Judging by the figures, Berlin's IFA is the world's most important trade fair for entertainment and communications electronics. This year's event boasts 1,500 exhibitors, extended floor space and expects 240,000 visitors, among them 45,000 industry professionals. And there are some 6,000 journalists accredited to report on the six-day event.

The managing director of the Berlin fair, Christian Göke, can't wait to see the gates open. "We've no doubt become to number-one trade hub for the sector," he said, mentioning a record number of novelties being presented at the show. "Traders certainly come here to find what promises to be the best-selling products in the shops.

TV sets as shelf warmers

Fair managers predict contracts to be signed at IFA worth 3.8 billion euros ($5 billion) in preparation of the pre-Christmas sales rush, which is expected to secure retailers in the sector some 28 billion euros in revenues this year. But that's still a long way off, and the first half of the year was disappointed expectations with the market for entertainment and communications devices having contracted by three percent.

Smartphones, tablets and electrical household appliances sold fairly well, but classical entertainment hardware logged an almost 20-percent dip in revenues. The supervisory board chief of the Society for Communications Electronics (gfu), Hans-Joachim Kamp, says the drop was steeper than expected, adding that TV sets in particular didn't sell well as many Germans bought new sets in the run-up to the 2012 European Soccer Championship with analog television being phased out at the time.

"This time around, there was no such event, and that has seen TV sales going down by 25 percent," Kamp remarked.

Ignorant consumers?

Even three-dimensional television hasn't been able to change a lot. Once hyped as a potential hot-selling technology, expectations have not been met at all. Kamp says there just aren't many people who would sit in front of a television wearing 3D glasses for up to four hours.

Flatscreen tv sets at the IFA Photo: Robert Schlesinger dpa
Flatscreen television now often comes 3d-enabled , but do consumers want it?Image: picture-alliance/dpa

The sector is now pinning high hopes on the convergence of television and Internet, otherwise known as Smart TV. There are already five million of such TV sets in German households, with retailers hoping the figure will go up to seven million by the end of the year.

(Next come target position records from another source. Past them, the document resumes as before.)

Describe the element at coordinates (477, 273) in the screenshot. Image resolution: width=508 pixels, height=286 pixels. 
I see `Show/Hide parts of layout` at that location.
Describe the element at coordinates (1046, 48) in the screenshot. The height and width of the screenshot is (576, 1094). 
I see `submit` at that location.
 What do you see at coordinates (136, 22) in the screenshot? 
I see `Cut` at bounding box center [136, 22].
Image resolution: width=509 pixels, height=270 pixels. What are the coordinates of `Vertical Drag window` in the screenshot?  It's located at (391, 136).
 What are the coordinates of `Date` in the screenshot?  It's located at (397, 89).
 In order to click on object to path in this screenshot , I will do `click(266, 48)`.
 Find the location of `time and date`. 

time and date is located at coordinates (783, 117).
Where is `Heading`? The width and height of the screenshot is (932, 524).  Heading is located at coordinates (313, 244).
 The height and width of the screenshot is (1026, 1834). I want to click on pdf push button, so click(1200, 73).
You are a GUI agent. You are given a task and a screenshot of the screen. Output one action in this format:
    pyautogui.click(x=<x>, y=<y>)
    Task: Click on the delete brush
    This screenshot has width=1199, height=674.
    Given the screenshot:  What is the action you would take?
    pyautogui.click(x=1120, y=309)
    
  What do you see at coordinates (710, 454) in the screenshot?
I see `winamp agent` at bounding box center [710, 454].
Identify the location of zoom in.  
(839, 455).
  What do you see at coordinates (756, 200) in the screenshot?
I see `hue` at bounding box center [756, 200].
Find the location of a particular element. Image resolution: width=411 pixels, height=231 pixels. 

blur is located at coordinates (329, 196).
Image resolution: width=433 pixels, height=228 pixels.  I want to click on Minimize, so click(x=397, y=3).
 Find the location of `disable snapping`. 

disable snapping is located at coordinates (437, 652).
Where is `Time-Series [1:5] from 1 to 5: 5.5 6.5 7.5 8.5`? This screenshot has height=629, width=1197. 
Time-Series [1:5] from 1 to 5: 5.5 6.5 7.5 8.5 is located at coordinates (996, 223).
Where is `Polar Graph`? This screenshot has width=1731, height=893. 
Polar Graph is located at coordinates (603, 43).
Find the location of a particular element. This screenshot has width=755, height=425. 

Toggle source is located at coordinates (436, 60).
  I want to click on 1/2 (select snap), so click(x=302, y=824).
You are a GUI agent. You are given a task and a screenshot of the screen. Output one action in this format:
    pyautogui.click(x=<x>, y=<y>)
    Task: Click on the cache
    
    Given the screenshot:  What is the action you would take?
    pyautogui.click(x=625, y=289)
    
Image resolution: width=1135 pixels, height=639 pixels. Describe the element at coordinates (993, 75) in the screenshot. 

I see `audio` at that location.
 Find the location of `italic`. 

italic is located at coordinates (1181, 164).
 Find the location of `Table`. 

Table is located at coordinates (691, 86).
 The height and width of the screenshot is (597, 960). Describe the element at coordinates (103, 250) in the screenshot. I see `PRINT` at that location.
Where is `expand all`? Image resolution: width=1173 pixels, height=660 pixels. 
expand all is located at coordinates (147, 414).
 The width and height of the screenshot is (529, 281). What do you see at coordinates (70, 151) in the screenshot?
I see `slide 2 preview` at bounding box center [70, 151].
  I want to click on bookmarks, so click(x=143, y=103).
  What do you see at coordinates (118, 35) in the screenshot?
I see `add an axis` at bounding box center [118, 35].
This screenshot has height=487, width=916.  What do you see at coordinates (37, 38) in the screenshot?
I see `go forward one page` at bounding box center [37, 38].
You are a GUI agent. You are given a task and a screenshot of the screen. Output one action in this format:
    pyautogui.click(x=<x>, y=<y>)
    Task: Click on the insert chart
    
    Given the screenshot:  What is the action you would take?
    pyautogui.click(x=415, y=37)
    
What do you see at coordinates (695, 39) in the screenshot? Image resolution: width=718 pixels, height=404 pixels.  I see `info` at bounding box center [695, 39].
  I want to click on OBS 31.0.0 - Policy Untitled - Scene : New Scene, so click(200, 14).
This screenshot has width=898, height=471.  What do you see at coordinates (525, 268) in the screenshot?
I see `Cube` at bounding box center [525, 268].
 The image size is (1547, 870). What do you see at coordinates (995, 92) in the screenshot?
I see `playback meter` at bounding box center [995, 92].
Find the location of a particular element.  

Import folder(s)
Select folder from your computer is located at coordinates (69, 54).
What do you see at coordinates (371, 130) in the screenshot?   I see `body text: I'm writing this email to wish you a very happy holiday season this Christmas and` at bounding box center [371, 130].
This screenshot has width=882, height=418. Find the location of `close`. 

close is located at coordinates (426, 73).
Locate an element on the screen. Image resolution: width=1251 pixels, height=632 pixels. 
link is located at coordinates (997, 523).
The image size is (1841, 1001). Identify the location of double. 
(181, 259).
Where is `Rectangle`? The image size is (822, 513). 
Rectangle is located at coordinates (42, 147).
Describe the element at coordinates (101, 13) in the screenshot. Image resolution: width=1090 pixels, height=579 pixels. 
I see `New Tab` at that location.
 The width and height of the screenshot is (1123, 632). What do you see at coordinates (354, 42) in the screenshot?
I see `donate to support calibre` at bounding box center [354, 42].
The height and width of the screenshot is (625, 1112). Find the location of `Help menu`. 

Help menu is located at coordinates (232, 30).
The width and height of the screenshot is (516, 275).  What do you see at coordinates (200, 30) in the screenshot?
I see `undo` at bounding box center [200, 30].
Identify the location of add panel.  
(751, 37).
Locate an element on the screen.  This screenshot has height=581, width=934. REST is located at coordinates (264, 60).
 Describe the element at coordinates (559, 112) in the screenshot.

IFA will have a special info campaign to show users how to make the best of both worlds.

And there seems to be a need for it as the German umbrella organization for the communications industry, Bitkom, claims. Its polls have indicated that many Germans know little if anything at all about the advantages of Smart TV.

"More than a quarter are fairly ignorant in this respect, and that's bad for business," Kamp said. "It's one thing to own a Smart TV set, and it's another thing to really hook it up to the Internet," he commented. "Only 58 percent do this."

WLAN-based washing

Be that as it may, the interaction and networking of different devices and appliances is a central theme at IFA. That also applies to classical appliances. For a couple of years now, the IFA show has also included washing machines, refrigerators, coffee machines and other appliances which have become part and parcel of a digital lifestyle.

The automotive sector is no exception. Ford CEO and President Allan Mulally will also pick IFA to present his company's novelties, instead of going to the International Auto Show in Frankfurt (IAA). Berlin Fair chief Christian Göke knows the reason behind it.

"He does that because he's convinced that the interaction of automotive components and their smartness will in future be the most important selling points."

Problems shrugged off?

But all of that presupposes that consumers will be able to keep abreast of the dramatic technological changes and are willing to accept them. Reports of data theft and spying attacks in a digital world like ours have been increasing in number. But that downside of our smart new world is unlikely to feature prominently at the IFA show.